そして最後にマフポッターの公判。インジャンジョーというならず者のインディアンと医者のロビンソン、大酒飲みのマスポッターが3人で夜中に死体を掘り出す作業をしていた。ロビンソン先生はインジャンジョーとマフポッターを死体を掘るのに手伝わせ、死体の解剖を急ぐがインジャンジョーの脅しによりきな臭い事態に…。ロビンソンはインジャンジョーに対して「お前の弱みを握っている」と説き伏せ、インジャンジョーを強引に懐柔させるが、それをよく思わないインジャンジョーはロビンソンをナイフで刺殺。さらにその遺体を酔っ払って倒れていたマフポッターに見せ、自分がロビンソン殺害の片棒を担いでいたという虚偽の証言をする。罪をなすりつけられ、マフポッターは困惑。そしてその一部始終を見ていたトムとハック。

 

恐怖のあまりトムはその日眠れず、翌日遺体となって発見されたロビンソンの検死が始まった。すると、凶器に使われたナイフはマフポッターのものという検証がなされ、マフポッターを事情聴取。まだ何も言ってないのに焦りを見せるマフポッターを刑事は怪しいと判断。ついに罪を認めてしまい、公判期日まで牢屋に閉じ込められてしまう。それを見ていたトムは良心の痛みからマフポッターにこっそり食べ物を配給。嬉しくて泣き崩れるマフポッターを見てトムももらい泣きしてしまう。

 

そしてトムはマフポッターの無実を証明するため顧問弁護士を雇い、話を伺う。

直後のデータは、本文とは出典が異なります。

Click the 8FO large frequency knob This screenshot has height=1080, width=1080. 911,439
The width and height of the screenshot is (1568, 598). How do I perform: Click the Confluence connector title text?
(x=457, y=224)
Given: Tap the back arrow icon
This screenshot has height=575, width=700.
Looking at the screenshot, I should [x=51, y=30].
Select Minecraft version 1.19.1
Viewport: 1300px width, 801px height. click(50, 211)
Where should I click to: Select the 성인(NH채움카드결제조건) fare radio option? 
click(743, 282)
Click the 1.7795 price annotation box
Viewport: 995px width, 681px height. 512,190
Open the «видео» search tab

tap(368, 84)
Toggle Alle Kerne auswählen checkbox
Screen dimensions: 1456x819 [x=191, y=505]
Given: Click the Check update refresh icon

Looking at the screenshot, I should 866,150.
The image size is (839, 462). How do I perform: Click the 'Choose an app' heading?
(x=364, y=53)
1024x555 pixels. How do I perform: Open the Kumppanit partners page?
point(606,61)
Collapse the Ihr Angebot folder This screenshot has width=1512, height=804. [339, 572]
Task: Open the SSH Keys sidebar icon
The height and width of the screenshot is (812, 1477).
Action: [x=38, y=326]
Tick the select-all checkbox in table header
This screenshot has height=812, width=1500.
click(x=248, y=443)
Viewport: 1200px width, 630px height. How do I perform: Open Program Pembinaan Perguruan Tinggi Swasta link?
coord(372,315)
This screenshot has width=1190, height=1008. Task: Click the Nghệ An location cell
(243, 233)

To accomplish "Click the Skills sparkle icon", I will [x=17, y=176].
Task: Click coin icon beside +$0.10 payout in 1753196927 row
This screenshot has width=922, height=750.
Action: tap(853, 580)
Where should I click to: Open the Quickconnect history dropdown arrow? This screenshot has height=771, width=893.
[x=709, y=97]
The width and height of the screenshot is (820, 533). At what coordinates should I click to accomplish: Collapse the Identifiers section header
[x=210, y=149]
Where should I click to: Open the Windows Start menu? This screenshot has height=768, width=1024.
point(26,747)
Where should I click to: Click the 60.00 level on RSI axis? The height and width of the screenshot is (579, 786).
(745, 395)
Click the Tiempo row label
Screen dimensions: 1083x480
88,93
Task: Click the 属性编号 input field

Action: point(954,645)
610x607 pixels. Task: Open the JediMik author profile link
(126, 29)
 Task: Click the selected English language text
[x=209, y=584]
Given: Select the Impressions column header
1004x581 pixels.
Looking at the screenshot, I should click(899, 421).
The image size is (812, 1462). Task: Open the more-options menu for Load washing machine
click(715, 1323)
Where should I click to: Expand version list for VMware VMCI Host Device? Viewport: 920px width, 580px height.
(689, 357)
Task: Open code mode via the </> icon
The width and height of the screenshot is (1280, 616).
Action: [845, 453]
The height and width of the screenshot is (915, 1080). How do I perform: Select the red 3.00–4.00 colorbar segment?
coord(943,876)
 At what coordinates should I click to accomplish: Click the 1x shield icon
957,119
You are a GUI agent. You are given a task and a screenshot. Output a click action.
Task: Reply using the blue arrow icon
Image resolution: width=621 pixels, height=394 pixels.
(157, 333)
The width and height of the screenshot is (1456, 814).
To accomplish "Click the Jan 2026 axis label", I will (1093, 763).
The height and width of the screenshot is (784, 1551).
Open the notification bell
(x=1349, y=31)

刻一刻とせまる公判期日。ついにその日がやってきた。法廷内には被告人マフポッター。弁護士。裁判官。証言人インジャンジョー。その他聴衆が大勢出席していた。インジャンジョーが何食わぬ顔で嘘の証言をベラベラ喋るが、弁護士はそれに対する反対尋問を一切行わなかった。裁判官はそれに難色を示すが、弁護士はトムを証言台に立たせ真実を語るよう促す。

 

あの事件が起こった場所や時間帯など詳細な情報を語るにつれ、インジャンジョーの呼吸は荒くなる。そしてついにロビンソンを殺したのはインジャンジョーだと証言。聴衆はざわめき、インジャンジョーの呼吸は酸欠した魚のように荒くなっていた。最後にとどめとしてトムは勇気を出し、「お前がロビンソンを殺したんだ!」と法廷内に響き渡る声で叫んだ。ついに本性を明らかにしたインジャンジョーは法廷内で暴れ、窓を割って脱走。みすみす取り逃してしまったが、無実が証明されたマフポッターはトムの勇気に感謝し号泣。トムも泣きそうな顔だった。

 

ートムの最大の魅力

 

一般的にトムのイメージといえば、イタズラ好きで周りが見えない走り屋といったところか。しかし、話数が進むにつれ、そのイメージは覆る。ベッキーとの仲直りのシーン。鞭打ちというただでさえ厳しい体罰が待っているのに、ベッキーの件は一切漏らさず、自分が体を張ってベッキーを庇った。

 

トムの優しさは1話2話だけじゃ気づかない。物語が進むにつれ、その厚みが出るタイプだと思う。気づけば、読者は皆、トムの優しさに感動している。しかもトムの優しさというものは、実に気取ってない自然体なものだ。初めから見返りを求めるような身構えた優しさではなく、それとなく匂わせるようにふとした優しさをのぞかせるのがトムの最大の魅力だ。

 

シーン別に見ればわかるが、トムはベッキーの件でもマフポッターの件でも一切見返りを求めていない。恩に報いるのは恩、という日本の美徳があるが、それもトムには一切なし。ゴリ押した優しさではなく、ふと見せる自然体な優しさであるからこそ読者の共感も誘いやすいのではないか。その大いなるギャップに読者は惚れるのである。